===== Available data =====

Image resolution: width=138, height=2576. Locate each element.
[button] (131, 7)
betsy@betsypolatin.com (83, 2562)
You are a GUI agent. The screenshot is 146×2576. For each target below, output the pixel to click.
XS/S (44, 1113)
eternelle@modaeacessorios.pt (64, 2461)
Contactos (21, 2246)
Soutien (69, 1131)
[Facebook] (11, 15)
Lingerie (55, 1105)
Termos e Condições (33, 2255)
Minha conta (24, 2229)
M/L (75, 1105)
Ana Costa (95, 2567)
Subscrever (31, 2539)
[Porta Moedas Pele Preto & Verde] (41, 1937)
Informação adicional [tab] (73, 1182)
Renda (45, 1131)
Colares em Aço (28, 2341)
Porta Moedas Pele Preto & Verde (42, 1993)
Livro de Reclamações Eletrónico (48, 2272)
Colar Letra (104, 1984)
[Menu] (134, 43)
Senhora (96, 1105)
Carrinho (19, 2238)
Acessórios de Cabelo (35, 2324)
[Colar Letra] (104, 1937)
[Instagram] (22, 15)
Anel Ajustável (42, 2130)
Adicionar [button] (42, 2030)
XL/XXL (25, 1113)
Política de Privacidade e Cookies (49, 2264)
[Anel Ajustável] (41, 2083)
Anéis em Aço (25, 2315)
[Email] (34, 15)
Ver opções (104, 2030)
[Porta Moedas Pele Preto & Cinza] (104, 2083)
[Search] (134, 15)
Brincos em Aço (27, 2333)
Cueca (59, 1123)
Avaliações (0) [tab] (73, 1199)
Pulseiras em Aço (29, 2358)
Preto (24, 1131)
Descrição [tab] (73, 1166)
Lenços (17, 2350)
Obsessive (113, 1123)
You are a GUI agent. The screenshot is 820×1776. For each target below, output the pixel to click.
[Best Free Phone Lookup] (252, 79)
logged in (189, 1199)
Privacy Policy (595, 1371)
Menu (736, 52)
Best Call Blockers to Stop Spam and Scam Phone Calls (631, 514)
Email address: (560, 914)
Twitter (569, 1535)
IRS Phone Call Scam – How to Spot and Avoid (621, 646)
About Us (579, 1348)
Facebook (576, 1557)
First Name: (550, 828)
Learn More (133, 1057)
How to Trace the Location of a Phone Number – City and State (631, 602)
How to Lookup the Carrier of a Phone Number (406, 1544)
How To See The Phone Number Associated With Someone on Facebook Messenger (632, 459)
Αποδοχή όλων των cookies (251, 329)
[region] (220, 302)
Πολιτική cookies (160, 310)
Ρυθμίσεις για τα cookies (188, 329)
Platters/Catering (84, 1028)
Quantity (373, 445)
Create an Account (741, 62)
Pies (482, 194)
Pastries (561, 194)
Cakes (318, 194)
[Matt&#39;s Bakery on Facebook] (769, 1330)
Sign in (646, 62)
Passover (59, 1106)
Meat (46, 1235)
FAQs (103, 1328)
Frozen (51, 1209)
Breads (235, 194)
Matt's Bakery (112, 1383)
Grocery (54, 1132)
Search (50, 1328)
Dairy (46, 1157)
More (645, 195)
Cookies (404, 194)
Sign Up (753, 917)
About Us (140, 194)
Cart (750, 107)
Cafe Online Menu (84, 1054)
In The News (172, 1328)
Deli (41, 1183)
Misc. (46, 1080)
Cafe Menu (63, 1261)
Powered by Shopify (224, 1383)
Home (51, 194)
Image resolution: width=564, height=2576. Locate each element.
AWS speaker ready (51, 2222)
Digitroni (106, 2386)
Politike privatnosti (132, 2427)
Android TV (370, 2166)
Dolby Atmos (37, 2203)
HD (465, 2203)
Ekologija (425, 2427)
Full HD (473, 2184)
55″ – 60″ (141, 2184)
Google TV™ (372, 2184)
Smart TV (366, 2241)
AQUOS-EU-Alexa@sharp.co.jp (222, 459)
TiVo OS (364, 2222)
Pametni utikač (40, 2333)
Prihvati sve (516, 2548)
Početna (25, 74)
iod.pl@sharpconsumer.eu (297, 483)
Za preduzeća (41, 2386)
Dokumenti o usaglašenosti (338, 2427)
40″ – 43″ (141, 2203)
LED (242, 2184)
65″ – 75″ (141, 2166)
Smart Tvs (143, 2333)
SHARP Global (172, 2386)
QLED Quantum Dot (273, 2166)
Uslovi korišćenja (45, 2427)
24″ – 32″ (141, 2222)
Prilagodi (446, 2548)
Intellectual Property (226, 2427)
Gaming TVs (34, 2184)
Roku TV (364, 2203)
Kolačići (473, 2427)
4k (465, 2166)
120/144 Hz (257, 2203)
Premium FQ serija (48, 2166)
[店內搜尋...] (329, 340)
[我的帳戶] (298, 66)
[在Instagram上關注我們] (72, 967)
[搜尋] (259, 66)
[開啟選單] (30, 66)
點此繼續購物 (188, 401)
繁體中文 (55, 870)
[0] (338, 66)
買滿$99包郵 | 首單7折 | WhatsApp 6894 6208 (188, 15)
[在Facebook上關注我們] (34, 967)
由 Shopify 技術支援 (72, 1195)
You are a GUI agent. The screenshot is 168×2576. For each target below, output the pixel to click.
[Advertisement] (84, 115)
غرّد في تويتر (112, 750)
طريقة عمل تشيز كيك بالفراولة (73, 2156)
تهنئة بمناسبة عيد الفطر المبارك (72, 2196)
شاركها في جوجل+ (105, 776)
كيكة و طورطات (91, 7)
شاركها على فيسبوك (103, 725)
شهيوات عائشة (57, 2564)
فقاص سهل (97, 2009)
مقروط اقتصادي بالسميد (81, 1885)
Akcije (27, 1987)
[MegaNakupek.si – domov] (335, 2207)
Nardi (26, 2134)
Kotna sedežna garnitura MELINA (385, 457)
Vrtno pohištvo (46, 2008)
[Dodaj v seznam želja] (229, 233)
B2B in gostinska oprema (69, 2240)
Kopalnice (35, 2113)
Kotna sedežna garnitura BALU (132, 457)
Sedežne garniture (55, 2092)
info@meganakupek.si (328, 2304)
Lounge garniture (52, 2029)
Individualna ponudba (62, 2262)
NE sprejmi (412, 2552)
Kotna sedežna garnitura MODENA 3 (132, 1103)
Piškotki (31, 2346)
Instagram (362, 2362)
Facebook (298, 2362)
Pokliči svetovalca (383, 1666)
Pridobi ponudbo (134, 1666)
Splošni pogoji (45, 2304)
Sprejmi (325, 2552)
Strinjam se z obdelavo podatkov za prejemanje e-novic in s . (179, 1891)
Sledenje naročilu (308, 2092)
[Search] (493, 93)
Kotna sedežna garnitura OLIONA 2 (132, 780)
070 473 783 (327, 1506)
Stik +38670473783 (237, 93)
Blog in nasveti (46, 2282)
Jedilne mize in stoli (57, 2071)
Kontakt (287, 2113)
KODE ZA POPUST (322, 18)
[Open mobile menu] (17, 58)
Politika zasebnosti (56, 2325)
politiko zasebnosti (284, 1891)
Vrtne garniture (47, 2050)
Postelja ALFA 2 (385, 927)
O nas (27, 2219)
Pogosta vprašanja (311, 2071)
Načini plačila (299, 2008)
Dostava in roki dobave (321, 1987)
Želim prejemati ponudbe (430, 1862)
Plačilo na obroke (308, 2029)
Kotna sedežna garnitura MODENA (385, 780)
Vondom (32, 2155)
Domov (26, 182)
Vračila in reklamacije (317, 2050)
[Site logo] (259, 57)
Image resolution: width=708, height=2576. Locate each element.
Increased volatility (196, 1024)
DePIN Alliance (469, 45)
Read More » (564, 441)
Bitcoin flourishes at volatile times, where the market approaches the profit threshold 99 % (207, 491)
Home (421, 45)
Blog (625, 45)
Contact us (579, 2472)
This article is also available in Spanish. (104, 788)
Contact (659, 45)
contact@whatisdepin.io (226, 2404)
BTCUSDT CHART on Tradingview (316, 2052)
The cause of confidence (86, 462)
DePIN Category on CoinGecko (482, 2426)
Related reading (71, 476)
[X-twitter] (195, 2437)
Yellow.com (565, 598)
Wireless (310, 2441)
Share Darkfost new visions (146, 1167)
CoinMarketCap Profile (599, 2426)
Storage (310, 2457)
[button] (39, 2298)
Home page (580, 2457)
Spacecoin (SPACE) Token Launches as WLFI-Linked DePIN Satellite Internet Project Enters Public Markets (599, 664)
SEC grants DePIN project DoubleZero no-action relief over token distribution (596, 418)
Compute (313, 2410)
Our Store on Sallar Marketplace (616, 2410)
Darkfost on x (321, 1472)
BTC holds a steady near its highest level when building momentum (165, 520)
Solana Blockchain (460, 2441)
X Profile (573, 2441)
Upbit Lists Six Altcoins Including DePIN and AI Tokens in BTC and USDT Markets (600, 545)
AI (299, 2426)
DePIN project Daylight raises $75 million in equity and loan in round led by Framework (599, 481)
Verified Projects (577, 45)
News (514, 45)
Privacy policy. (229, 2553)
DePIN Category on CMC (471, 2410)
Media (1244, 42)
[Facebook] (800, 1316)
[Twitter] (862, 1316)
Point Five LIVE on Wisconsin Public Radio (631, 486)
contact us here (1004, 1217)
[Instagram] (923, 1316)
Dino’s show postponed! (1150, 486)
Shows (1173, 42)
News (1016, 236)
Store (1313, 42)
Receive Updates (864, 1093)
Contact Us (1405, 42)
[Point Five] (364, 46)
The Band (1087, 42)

=====

Repeat word for word the lines above that run from the line containing "Cueca (59, 1123)" through the line containing "TiVo OS (364, 2222)", both ends included, and nothing else.

- Problem solution:
Cueca (59, 1123)
Avaliações (0) [tab] (73, 1199)
Pulseiras em Aço (29, 2358)
Preto (24, 1131)
Descrição [tab] (73, 1166)
Lenços (17, 2350)
Obsessive (113, 1123)
You are a GUI agent. The screenshot is 820×1776. For each target below, output the pixel to click.
[Best Free Phone Lookup] (252, 79)
logged in (189, 1199)
Privacy Policy (595, 1371)
Menu (736, 52)
Best Call Blockers to Stop Spam and Scam Phone Calls (631, 514)
Email address: (560, 914)
Twitter (569, 1535)
IRS Phone Call Scam – How to Spot and Avoid (621, 646)
About Us (579, 1348)
Facebook (576, 1557)
First Name: (550, 828)
Learn More (133, 1057)
How to Trace the Location of a Phone Number – City and State (631, 602)
How to Lookup the Carrier of a Phone Number (406, 1544)
How To See The Phone Number Associated With Someone on Facebook Messenger (632, 459)
Αποδοχή όλων των cookies (251, 329)
[region] (220, 302)
Πολιτική cookies (160, 310)
Ρυθμίσεις για τα cookies (188, 329)
Platters/Catering (84, 1028)
Quantity (373, 445)
Create an Account (741, 62)
Pies (482, 194)
Pastries (561, 194)
Cakes (318, 194)
[Matt&#39;s Bakery on Facebook] (769, 1330)
Sign in (646, 62)
Passover (59, 1106)
Meat (46, 1235)
FAQs (103, 1328)
Frozen (51, 1209)
Breads (235, 194)
Matt's Bakery (112, 1383)
Grocery (54, 1132)
Search (50, 1328)
Dairy (46, 1157)
More (645, 195)
Cookies (404, 194)
Sign Up (753, 917)
About Us (140, 194)
Cart (750, 107)
Cafe Online Menu (84, 1054)
In The News (172, 1328)
Deli (41, 1183)
Misc. (46, 1080)
Cafe Menu (63, 1261)
Powered by Shopify (224, 1383)
Home (51, 194)
Image resolution: width=564, height=2576. Locate each element.
AWS speaker ready (51, 2222)
Digitroni (106, 2386)
Politike privatnosti (132, 2427)
Android TV (370, 2166)
Dolby Atmos (37, 2203)
HD (465, 2203)
Ekologija (425, 2427)
Full HD (473, 2184)
55″ – 60″ (141, 2184)
Google TV™ (372, 2184)
Smart TV (366, 2241)
AQUOS-EU-Alexa@sharp.co.jp (222, 459)
TiVo OS (364, 2222)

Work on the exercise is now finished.